The less known going into Carlo Mirabella-Davis’s narrative feature debut, Swallow, the better. Haley Bennett plays Hunter, a housewife caught in a thankless, controlling marriage who, one day, decides to routinely swallow dangerous objects. Is it an act of self-harm? An aggressive display of marital defiance? Deliberately opaque at the outset, Swallow, which had its world premiere at this year’s Tribeca Film Festival and will be released by IFC Films next year, is a heady feminist concoction that barrels forward like a cross between the early filmography of Todd Haynes and the plays of Henrik Ibsen.
Born in New York City but primarily raised in East Meredith upstate, Mirabella-Davis’s childhood was big on imagination. “When I was a little kid,” Mirabella-Davis recalls, “I would ask my parents’ permission for time to ’imagine,’ a ritual that began my fascination with storytelling.” He teamed up with his sister and a childhood friend, and the trio acquired a Super 8 camera at a yard sale and made short films with a cast of neighborhood regulars and family members.
A budding filmmaker and cartoonist in high school, Mirabella-Davis encountered a fellow student, Oscar winner Jordan Peele, who recommended he watch The Shining and Akira. The cinephile floodgates opened and frequent visits to the East Village brick-and-mortar shop Kim’s Video helped lead to Mirabella-Davis acquiring a filmmaking BFA and MFA from NYU Tisch School of the Arts (a school he will be serving as an adjunct instructor at this fall). Made as his MFA thesis project, Knife Point was met with critical acclaim after premiering at the 2009 Sundance Film Festival (the only festival the filmmaker submitted to). It costarred Kate Lyn Sheil, herself once an employee of Kim’s Video, where she would recommend Bresson films to view.

Exercise data:
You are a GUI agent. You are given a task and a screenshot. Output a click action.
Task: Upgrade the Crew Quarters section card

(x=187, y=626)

==

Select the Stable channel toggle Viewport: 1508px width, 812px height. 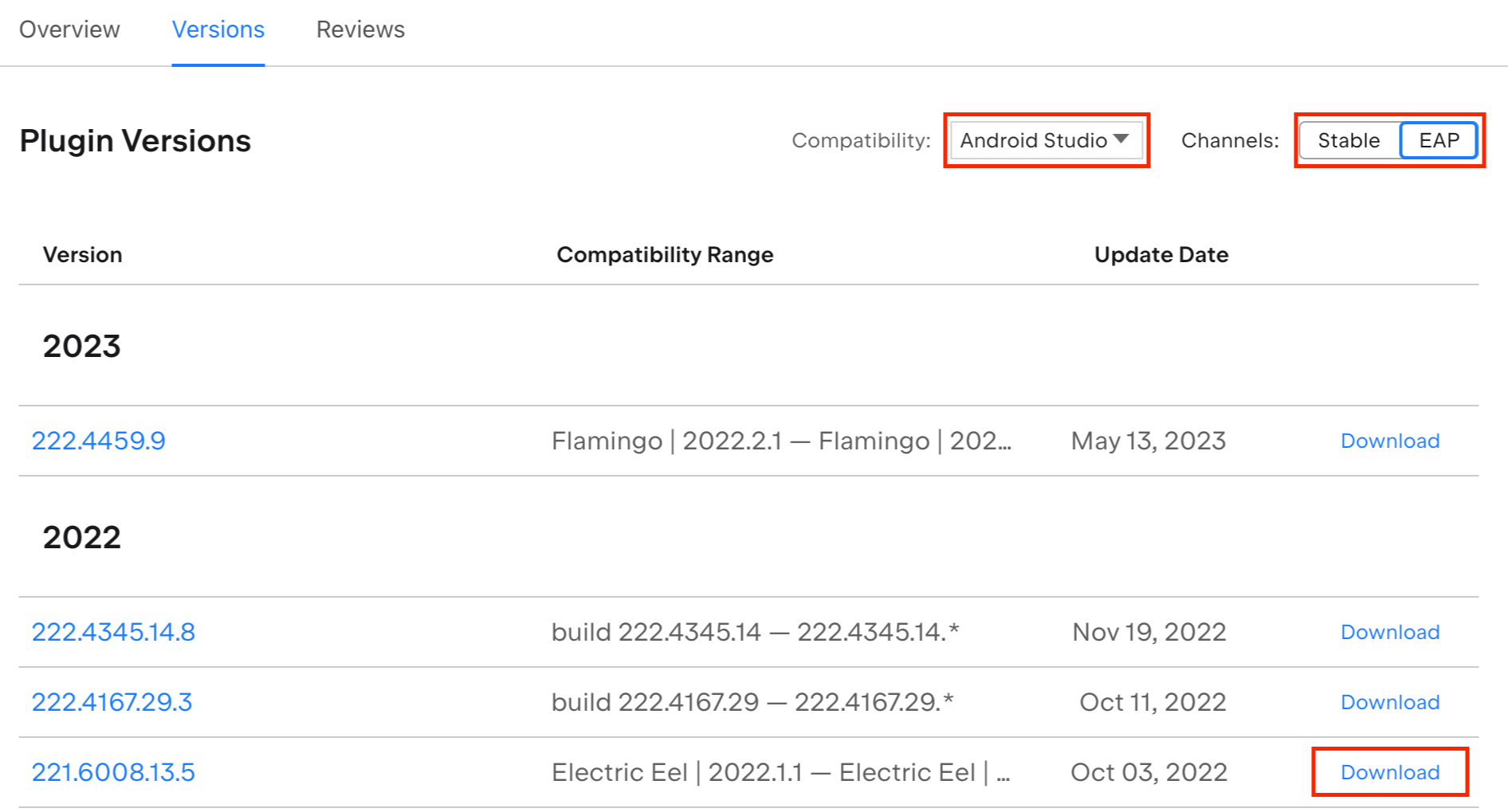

Work order 1: Extract the passage of the article on Carlo Mirabella-Davis from "Born in New" to "and family members.".
Work order 2: Please extend the article on Carlo Mirabella-Davis and his film Swallow, picking up after its final sentence.

Exercise output 1:
Born in New York City but primarily raised in East Meredith upstate, Mirabella-Davis’s childhood was big on imagination. “When I was a little kid,” Mirabella-Davis recalls, “I would ask my parents’ permission for time to ’imagine,’ a ritual that began my fascination with storytelling.” He teamed up with his sister and a childhood friend, and the trio acquired a Super 8 camera at a yard sale and made short films with a cast of neighborhood regulars and family members.

Exercise output 2:
Ready to take on features, Mirabella-Davis wrote a script that was accepted to both the 2011 Sundance Screenwriters Lab and Sundance Directors Lab. Although still unproduced, Mirabella-Davis holds out hope for the project and describes the Lab experience as enlightening both for the film and for his career (“You take a scene from your movie, work with actors, shoot it, edit it that night, and screen the next day in front of professionals like Robert Redford”). After codirecting with Chris Dapkins the black-and-white The Swell Season, a documentary that follows Once’s Glen Hansard and Markéta Irglová dealing with their newfound success, Mirabella-Davis was ready to give another narrative feature a try, a script that would ultimately become Swallow.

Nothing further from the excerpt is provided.